The recent placement of Yankee’s starter Chien-Ming Wang on the DL reminds us of the complex and delicate balance of the kinetic chain in competitive pitchers. To the cursory glance, it may appear that throwing athletes rely only on the strength of their shoulder and arm to generate velocity. Overhead athletes who pitch in excess of 90 miles per hour, however, generate these impressive velocities using their whole body and rely more on the forces created by the trunk and lower extremities than the arm itself. Subtle weakness and imbalance in the feet, legs, trunk, and thorax can therefore manifest in loss of velocity and accuracy at the mound.
In Wang’s case, he has been plagued by a mid-foot (Lisfranc) sprain sustained last summer that has thrown off his kinematics and reportedly resulted in weakness of his hip abductors. The Lisfranc ligament is a tough band of tissue that links the midfoot and forefoot and plays a critical role in maintaining the alignment and arch of the foot. Sprains or ruptures of the ligament can occur from direct, traumatic injuries such as motor vehicle accidents or heavy objects falling on the foot. In sports, however, the more common mechanism is an indirect twisting or pivoting of the foot. Lisfranc injuries can often be difficult to detect but should always be suspected in the presence of foot swelling and pain-bearing weight. Bruising on the bottom of the foot should also raise significant suspicion for Lisfranc injury. It is critical to seek the counsel of a physician if such injuries are suspected as failed recognition and treatment of a Lisfranc ligament disruption or midfoot fracture can lead to post-traumatic arthritis and chronic pain in the future. Xrays can sometimes detect injuries to the lisfranc ligaments but oftentimes MRI is used to detect more subtle pathology.
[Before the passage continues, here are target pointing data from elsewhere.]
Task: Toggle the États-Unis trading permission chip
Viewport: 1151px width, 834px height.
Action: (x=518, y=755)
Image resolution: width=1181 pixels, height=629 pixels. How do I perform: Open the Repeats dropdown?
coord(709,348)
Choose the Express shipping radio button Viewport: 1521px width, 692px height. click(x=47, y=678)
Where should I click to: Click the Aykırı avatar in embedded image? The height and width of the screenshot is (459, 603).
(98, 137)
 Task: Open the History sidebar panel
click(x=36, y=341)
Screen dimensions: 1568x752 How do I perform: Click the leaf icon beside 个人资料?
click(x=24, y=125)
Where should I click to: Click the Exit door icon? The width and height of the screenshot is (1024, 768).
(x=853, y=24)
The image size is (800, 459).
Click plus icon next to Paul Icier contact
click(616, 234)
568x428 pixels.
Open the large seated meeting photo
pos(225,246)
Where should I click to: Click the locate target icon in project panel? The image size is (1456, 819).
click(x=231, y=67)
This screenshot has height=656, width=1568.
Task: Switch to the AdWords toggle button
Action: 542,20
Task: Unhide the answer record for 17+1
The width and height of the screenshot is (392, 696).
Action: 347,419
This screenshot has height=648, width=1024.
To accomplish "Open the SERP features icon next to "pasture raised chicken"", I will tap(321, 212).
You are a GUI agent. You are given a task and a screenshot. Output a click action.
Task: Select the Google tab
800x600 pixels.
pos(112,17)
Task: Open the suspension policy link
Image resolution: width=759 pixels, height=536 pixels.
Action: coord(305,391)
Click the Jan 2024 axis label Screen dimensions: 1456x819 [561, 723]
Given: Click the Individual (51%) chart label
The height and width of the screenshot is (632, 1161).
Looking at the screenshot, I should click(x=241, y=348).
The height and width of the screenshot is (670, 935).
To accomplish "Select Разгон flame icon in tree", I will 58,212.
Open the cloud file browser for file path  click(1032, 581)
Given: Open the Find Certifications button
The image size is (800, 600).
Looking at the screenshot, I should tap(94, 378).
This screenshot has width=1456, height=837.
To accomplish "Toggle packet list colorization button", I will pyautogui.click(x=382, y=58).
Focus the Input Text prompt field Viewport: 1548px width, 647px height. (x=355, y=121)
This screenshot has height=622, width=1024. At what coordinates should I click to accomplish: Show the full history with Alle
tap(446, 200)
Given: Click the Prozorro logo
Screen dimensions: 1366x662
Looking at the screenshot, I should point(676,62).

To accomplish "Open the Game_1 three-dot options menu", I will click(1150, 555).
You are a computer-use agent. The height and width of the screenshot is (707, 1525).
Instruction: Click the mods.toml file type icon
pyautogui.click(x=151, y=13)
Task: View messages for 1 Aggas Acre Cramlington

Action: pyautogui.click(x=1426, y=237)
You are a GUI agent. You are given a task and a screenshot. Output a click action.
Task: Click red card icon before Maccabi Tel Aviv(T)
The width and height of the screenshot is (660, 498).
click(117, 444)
Lisfranc sprain injuries can be managed nonoperatively but can take a long time to fully heal and be pain-free. Patients are placed in a cast or boot and kept non-weight bearing for up to 8 to 12 weeks. Patience is often the key in these settings, particularly with high-level athletes who place higher than average demands on their feet and lower extremity. Coming back too soon can be a set up for further injury to the lisfrac ligaments or lead to an injury somewhere else as the athlete tries to protect their foot. Some lisfrance injuries require surgery to fix the fracture/dislocation. Oftentimes athletes can get back to their previous level of play (Michael Strahan had a similar injury the year before the Giants won the Superbowl), but a long-term complication of these injuries is arthritis.
The next time you are watching a strike-out pitcher sail a fastball over the plate, keep in mind that this is the result of a kinetic chain of forces that are generated by the whole body and that injuries far away from the shoulder and elbow can still have a dramatic impact on a thrower’s ability to perform.